Drummer Porter Carroll kicks off the song,whose opener is defined by Wayne Lewis’s sharp and ultra melodic space funk synthesizer darting. Over this,the three Lewis brothers vocally harmonizes in unison with equally melodic horn charts. The refrain that follows deals with a thick interaction of chugging rhythm guitar,solid bass thumping,ringing percussion with the horns playing the accents. The pattern between the choral intro and this refrain repeats a couple of times throughout the song. There’s a bridge towards the end of the song that reduces the song down to it’s core elements of drums,percussion,bass and backup vocals before the horns chime back in until the song fades out.
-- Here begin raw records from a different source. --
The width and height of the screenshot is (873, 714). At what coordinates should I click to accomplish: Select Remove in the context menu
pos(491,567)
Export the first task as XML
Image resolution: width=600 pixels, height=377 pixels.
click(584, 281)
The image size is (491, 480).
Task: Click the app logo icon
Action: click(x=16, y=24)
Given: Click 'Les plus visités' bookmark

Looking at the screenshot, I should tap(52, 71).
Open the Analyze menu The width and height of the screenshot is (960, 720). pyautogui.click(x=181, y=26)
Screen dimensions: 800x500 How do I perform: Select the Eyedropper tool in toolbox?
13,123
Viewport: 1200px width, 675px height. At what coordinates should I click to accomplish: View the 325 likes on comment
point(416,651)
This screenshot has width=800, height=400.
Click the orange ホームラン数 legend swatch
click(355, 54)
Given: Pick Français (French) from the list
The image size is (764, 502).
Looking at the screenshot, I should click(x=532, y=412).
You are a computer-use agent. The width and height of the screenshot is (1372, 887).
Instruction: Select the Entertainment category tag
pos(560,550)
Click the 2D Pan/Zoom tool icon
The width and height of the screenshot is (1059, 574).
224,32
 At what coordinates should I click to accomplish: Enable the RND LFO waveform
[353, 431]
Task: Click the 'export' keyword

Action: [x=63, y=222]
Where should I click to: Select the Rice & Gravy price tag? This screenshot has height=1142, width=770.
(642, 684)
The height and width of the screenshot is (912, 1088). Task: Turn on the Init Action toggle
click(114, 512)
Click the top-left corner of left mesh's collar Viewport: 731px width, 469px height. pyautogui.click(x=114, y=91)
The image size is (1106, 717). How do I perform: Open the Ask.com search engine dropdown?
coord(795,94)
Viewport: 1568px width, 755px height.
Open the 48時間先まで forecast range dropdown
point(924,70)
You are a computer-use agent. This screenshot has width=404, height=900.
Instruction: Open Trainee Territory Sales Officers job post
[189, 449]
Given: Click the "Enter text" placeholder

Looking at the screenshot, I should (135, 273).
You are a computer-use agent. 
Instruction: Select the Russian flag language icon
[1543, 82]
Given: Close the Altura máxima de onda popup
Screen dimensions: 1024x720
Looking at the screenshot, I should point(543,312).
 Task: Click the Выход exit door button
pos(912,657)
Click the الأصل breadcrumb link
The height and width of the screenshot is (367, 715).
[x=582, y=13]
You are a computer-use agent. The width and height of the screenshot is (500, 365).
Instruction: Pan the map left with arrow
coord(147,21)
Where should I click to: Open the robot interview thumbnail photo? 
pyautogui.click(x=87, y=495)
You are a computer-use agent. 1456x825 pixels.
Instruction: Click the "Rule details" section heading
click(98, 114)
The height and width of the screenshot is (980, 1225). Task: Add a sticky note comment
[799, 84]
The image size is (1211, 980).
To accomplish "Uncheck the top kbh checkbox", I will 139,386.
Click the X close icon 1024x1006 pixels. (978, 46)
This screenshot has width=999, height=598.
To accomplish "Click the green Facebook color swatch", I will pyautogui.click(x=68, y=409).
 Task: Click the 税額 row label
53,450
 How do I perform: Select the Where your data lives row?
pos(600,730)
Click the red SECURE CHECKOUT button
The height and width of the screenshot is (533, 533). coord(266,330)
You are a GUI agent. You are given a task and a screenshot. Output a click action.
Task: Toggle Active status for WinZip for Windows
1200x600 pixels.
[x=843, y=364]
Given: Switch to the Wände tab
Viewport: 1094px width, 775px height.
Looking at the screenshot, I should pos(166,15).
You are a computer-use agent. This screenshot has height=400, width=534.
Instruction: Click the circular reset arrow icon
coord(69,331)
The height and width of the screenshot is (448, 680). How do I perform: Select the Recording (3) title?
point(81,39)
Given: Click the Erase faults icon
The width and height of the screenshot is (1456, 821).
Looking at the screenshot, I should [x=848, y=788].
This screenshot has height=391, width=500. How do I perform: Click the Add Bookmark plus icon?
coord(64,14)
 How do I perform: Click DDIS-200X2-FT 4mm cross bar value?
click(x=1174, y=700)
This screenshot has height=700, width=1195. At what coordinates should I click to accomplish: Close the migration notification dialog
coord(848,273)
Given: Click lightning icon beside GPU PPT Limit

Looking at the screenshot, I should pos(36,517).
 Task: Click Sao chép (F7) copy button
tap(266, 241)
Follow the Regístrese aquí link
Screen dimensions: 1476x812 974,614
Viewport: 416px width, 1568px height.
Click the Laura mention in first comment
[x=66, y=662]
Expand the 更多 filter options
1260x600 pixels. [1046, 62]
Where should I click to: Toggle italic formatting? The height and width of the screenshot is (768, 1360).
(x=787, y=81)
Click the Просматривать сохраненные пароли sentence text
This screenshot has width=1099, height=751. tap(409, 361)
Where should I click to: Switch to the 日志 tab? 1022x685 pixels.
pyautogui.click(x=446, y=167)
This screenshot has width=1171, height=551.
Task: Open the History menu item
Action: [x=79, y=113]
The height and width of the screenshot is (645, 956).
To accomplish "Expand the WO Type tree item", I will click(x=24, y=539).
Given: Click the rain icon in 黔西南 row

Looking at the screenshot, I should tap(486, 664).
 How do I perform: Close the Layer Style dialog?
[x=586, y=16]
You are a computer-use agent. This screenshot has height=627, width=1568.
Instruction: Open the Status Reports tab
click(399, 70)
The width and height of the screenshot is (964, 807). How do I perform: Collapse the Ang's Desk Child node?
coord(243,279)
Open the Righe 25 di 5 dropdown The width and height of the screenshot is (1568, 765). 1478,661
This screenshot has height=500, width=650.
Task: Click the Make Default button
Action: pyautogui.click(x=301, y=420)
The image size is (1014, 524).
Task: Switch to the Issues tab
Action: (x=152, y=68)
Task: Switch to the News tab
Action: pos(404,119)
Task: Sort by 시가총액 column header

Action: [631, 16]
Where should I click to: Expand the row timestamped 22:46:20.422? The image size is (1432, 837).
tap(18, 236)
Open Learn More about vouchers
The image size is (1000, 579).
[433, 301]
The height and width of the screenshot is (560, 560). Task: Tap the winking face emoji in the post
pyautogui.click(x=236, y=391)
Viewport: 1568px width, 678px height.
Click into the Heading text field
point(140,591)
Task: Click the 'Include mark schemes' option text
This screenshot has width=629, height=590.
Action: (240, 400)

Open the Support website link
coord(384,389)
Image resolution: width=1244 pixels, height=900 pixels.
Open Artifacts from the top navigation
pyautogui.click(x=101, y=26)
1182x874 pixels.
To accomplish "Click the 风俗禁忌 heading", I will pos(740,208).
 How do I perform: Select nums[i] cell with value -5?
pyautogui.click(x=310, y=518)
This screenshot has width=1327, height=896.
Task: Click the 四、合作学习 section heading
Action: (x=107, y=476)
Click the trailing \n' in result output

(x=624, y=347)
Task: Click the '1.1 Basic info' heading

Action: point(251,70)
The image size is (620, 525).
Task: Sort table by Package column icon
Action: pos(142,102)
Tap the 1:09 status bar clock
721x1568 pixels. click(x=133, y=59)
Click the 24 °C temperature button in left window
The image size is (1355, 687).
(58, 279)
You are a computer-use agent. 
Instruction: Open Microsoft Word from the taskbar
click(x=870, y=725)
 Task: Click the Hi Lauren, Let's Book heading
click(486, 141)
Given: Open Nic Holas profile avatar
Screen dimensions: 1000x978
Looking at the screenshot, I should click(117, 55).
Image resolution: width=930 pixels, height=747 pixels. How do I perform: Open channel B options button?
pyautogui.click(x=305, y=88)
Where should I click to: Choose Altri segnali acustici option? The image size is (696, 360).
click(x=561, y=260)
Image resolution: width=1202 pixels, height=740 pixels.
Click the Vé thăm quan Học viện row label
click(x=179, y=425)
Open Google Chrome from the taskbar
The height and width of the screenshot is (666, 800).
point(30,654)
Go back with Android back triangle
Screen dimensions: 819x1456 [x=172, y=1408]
I really want to thank Henrique for giving me a chance to really appreciate this song. As both of us agreed,Wayne Lewis’s opening synthesizer riffs are some of the most ear catching and powerful of the disco era funk sound. This song packs a strong rhythm punch about it,and has a really thick bottom layer bought bubbling up to the top as well. Clifford Archer delivers a great foundational bass line as well. It thumps and slaps pretty heavy in parts,but for the most part it provides a solid bed for the percussion and beat that are at the heart of the songs groove. And it was an excellent way for Atlantic Starr to kick off to a good start as a funk band.